Graham Davidson, an architect with Hartman-Cox and a constant opponent of taller buildings, roof decks, and pretty much everything, said that this project sacrifices too much of the "neighborhood character."

Anything that we can do to make our neighborhoods more sustainable, we are eager to support. However, to do that at the expense of the way the neighborhood looks and feels is not something we can support. ... I think most of us are very supportive of a net zero goal, but if this is the way that we have to achieve it, then this neighborhood is not the place to go about expressing it in this way.

About two years ago, when it was built in a brand new building in some remote part of Seattle, maybe it's okay there, but I don't think that in the Dupont Circle neighborhood that this fairly substantial piece of equipment should be installed on top of a very delicate building that has a very nice scale to it.

Davidson is talking about the Bullitt Center in Seattle, which has an even more prominent solar array.
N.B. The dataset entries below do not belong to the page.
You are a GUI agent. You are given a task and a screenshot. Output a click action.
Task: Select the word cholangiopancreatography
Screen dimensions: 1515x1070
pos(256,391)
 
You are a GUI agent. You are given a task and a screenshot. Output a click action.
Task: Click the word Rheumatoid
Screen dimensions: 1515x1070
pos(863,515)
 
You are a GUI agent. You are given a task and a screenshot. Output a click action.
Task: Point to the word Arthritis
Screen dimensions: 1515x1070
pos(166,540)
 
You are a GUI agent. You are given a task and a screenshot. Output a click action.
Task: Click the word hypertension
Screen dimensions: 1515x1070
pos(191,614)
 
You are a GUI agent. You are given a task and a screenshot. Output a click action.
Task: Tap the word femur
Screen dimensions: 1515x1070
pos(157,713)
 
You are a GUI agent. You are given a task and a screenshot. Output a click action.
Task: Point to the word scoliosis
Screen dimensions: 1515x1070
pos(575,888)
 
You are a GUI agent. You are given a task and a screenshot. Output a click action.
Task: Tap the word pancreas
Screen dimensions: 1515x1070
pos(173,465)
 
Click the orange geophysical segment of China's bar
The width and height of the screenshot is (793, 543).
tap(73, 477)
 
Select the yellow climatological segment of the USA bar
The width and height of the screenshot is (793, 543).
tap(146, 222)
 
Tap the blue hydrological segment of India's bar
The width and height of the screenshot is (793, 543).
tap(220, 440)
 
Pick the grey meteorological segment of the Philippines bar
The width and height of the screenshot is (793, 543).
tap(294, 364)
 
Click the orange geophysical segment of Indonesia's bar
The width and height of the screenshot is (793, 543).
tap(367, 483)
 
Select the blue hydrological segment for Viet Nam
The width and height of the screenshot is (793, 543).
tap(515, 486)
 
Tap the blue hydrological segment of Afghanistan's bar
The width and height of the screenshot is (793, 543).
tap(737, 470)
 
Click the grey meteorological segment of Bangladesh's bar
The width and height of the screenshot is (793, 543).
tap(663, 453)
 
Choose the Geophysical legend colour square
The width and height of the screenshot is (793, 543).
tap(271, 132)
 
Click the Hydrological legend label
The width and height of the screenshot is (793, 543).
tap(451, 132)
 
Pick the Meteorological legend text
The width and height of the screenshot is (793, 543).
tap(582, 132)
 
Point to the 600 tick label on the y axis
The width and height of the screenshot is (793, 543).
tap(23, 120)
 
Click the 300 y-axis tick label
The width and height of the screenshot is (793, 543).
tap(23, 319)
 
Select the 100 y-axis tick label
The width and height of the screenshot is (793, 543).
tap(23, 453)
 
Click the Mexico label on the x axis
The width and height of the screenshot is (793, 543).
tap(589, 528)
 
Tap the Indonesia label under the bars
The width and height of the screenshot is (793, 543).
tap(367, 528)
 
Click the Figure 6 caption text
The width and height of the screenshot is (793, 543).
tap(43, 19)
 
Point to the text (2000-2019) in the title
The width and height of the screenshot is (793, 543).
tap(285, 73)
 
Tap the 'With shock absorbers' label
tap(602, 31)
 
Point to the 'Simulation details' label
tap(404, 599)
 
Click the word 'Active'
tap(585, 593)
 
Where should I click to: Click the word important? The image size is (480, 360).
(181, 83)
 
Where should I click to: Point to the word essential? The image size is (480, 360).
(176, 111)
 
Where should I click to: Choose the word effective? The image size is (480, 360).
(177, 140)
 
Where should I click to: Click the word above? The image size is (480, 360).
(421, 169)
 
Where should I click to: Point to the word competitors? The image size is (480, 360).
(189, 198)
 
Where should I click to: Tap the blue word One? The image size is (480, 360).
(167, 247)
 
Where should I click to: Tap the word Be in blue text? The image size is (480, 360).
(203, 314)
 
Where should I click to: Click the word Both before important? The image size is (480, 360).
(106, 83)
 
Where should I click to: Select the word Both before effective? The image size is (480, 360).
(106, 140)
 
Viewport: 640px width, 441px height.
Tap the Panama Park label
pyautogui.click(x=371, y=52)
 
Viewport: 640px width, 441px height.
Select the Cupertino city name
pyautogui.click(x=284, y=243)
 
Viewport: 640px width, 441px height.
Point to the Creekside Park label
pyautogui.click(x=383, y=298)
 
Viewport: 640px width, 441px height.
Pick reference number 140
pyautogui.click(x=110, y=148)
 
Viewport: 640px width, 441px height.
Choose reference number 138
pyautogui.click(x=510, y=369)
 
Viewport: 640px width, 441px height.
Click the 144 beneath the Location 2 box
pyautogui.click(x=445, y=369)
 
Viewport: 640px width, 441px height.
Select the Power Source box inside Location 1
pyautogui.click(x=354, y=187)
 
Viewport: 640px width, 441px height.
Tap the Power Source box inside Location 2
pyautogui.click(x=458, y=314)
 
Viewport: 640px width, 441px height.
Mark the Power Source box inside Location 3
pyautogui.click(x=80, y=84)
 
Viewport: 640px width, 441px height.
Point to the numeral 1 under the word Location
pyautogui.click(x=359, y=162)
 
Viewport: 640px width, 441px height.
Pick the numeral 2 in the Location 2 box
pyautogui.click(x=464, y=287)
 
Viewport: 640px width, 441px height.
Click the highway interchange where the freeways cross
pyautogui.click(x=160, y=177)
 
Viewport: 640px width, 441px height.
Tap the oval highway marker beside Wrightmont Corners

That's far from a "remote" part of Seattle; it's close to downtown Seattle and right near the Capitol Hill neighborhood, one that has a lot in common with Dupont Circle.


The Bullitt Center, Seattle. Image from Google Maps.

(Interestingly, this isn't even the first time Davidson has suggested some architecture should stay in Seattle and far away from DC.)

Other HPRB members Joseph Taylor (Georgetown University) and Capitol Hill activist Nancy Metzger all criticized the canopy as well.

Rauzia Ally, a Dupont Circle resident and architect, questioned this bandwagon effect of taking sustainability less seriously. "I worry about some of the things Mr. Davidson is saying about overall huge canopy structures to achieve net zero goals. I think it's a very laudable goal to try to make this a net zero building."

Chair Gretchen Pfaehler (Beyer Blinder Belle) took a somewhat middle ground, supporting the idea of the solar panels ("I am all for this idea. I think it is great; I commend you on it," she said) but asking AGU to redesign it "to look at the way the array could grow from it in a more organic fashion."

Climate change can't be a problem for someone else to solve

Climate scientists recently concluded that they'd been too conservative in predicting what greenhouse gases would do the planet; the sea level may rise twice as much as previously thought.

That could decimate New Orleans, Miami, and Boston, and cause huge displacement in many other coastal cities, not to mention disaster for millions around the globe. To forestall this requires everyone to do their part, not to suggest that historic districts are exempt, especially from projects that neighbors support (though HPRB ought to be willing to support such things even when neighbors are more divided).

DC's 2012 sustainability plan calls to "retrofit 100% of existing commercial and multi-family buildings to achieve net-zero energy standards" by 2032. While that's ambitious and perhaps unlikely, it certainly can't happen if HPRB says no the very first time someone tries.

Seattle, in fact, now allows extra variation from zoning for buildings which go unusually far to reduce net energy or water usage. Buildings which aim to hit sustainability targets deserve more leeway, not less.